> TASK DIRECTIONS: Copy out the Moody's announcement about Wells Fargo's ratings word for word, from the headline through the last sentence.

> TEXT BLOCK:

__________________________________________________

Moody's affirms Wells Fargo's ratings (senior unsecured A1); changes outlook to stable from negative on progress moving past legacy issues

16 Feb 2022

New York, February 16, 2022 -- Moody's Investors Service ("Moody's") has affirmed all of the ratings of Wells Fargo & Company ("Wells Fargo") and those of its subsidiaries. The parent company is rated A1 for senior debt and its bank subsidiary, Wells Fargo Bank, N.A., has deposit ratings of Aa1/Prime-1 and a standalone baseline credit assessment (BCA) of a2. The bank subsidiary also has a Aa2 long-term senior debt rating and a Aa3 subordinated debt rating, as well as Counterparty Risk Assessments of Aa1(cr)/Prime-1(cr) and Counterparty Risk Ratings of Aa1/Prime-1. As part of this rating action, Moody's changed Wells Fargo's rating outlook to stable from negative. A complete list of affected ratings can be found at the end of this release.

__________________________________________________

> RAW DATA:

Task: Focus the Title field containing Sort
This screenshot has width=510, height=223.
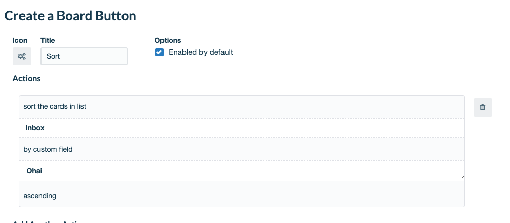Action: point(84,56)
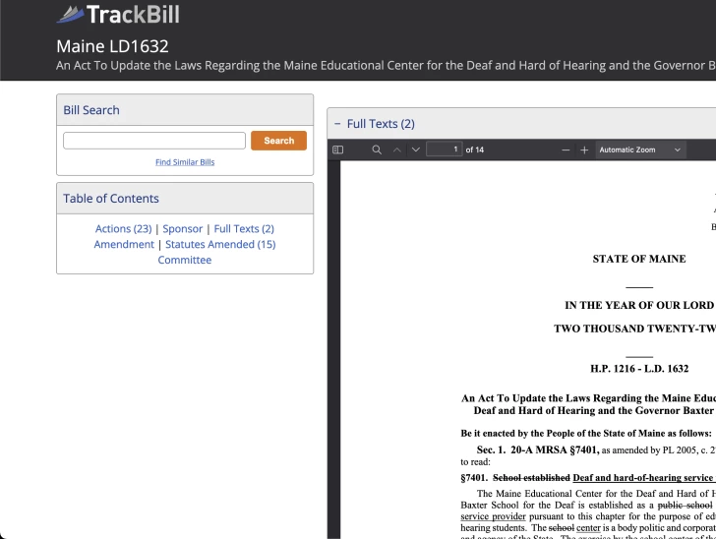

__________________________________________________

> CORRECT ANSWER:
Moody's affirms Wells Fargo's ratings (senior unsecured A1); changes outlook to stable from negative on progress moving past legacy issues

16 Feb 2022

New York, February 16, 2022 -- Moody's Investors Service ("Moody's") has affirmed all of the ratings of Wells Fargo & Company ("Wells Fargo") and those of its subsidiaries. The parent company is rated A1 for senior debt and its bank subsidiary, Wells Fargo Bank, N.A., has deposit ratings of Aa1/Prime-1 and a standalone baseline credit assessment (BCA) of a2. The bank subsidiary also has a Aa2 long-term senior debt rating and a Aa3 subordinated debt rating, as well as Counterparty Risk Assessments of Aa1(cr)/Prime-1(cr) and Counterparty Risk Ratings of Aa1/Prime-1. As part of this rating action, Moody's changed Wells Fargo's rating outlook to stable from negative. A complete list of affected ratings can be found at the end of this release.